La course au réarmement s’accélère. Portés par les tensions internationales, les investissements privés dans la production d'armes nucléaires repartent à la hausse. Selon un rapport publié ce vendredi 24 avril par les ONG ICAN (Campagne internationale pour l'abolition des armes nucléaires) et Pax, plus de 700 milliards de dollars ont été injectés dans des entreprises du secteur entre 2023 et septembre 2025. D’après cette étude, relayée par BFM, 301 institutions financières - banques, fonds de pension ou compagnies d’assurances - détiennent désormais des parts ou financent des groupes impliqués dans la production et la modernisation d’arsenaux nucléaires.

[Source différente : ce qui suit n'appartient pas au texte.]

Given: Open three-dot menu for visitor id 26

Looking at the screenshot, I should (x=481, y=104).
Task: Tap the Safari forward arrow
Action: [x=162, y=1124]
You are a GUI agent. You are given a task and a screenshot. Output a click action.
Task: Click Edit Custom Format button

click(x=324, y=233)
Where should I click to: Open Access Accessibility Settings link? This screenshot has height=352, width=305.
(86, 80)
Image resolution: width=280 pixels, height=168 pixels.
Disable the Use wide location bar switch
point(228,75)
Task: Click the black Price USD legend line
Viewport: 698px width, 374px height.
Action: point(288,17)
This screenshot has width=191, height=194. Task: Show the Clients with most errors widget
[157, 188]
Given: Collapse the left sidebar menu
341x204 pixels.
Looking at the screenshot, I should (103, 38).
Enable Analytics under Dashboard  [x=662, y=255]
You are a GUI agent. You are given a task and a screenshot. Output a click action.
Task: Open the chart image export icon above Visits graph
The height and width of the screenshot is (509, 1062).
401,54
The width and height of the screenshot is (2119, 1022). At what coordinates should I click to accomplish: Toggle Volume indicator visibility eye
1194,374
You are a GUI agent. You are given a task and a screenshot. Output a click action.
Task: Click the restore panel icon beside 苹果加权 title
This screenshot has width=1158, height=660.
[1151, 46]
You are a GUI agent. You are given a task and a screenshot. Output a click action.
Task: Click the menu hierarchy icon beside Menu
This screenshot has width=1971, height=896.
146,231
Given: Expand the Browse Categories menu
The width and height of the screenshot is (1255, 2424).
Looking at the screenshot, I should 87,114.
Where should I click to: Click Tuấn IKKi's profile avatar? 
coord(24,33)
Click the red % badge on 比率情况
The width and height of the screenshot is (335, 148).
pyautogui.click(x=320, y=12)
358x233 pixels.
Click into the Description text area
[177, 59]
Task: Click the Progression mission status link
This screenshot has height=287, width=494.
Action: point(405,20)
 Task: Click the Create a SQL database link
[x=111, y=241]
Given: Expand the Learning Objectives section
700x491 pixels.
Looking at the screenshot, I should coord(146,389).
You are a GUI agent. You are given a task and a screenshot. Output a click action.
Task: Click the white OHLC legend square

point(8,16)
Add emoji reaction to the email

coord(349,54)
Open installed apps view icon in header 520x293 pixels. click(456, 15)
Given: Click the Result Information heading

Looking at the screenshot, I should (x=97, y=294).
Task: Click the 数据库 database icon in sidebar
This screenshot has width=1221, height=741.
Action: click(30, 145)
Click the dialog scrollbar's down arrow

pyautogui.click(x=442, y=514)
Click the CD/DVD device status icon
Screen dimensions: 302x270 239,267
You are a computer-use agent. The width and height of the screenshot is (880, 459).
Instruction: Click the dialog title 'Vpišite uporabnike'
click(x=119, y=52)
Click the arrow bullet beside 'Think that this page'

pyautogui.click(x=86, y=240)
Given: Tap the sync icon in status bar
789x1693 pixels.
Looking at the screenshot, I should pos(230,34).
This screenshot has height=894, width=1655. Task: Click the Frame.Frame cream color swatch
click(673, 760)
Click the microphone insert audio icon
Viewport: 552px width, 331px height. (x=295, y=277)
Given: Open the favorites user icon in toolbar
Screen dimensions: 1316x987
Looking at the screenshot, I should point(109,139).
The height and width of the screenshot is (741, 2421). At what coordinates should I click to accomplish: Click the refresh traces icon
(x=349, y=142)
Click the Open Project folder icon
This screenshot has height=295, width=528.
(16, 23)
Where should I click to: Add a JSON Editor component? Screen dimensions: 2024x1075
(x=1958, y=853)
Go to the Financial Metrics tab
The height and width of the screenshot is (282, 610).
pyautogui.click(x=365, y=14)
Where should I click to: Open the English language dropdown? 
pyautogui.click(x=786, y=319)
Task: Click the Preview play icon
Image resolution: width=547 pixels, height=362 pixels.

Ce chiffre est en hausse de 15% sur un an, marquant un retournement après plusieurs années de recul. Le rapport souligne également une forte progression des montants investis. Les institutions financières détiennent à elles seules plus de 709 milliards de dollars d’actions et d’obligations dans 25 entreprises du secteur. A cela s’ajoutent près de 300 milliards de dollars de prêts et garanties accordés aux industriels concernés.
«Une dangereuse escalade» ?
Les ONG alertent sur une dynamique mondiale de réarmement alors que les neuf pays dotés de l'arme nucléaire (Etats-Unis, Russie, Chine, France, Royaume-Uni, Pakistan, Inde, Israël et Corée du Nord) modernisent ou développent leurs arsenaux. Parmi les groupes industriels concernés figurent notamment Lockheed Martin, Northrop Grumman ou encore BAE Systems. Côté finance, les principaux acteurs identifiés sont des géants américains comme Vanguard, BlackRock ou encore JPMorgan Chase.
A quelques jours de la Conférence d’examen des Etats parties au Traité de non-prolifération des armes nucléaires (TNP) à New York, les ONG alertent sur un risque d’«une dangereuse escalade», alimenté par la hausse des investissements privés dans le secteur.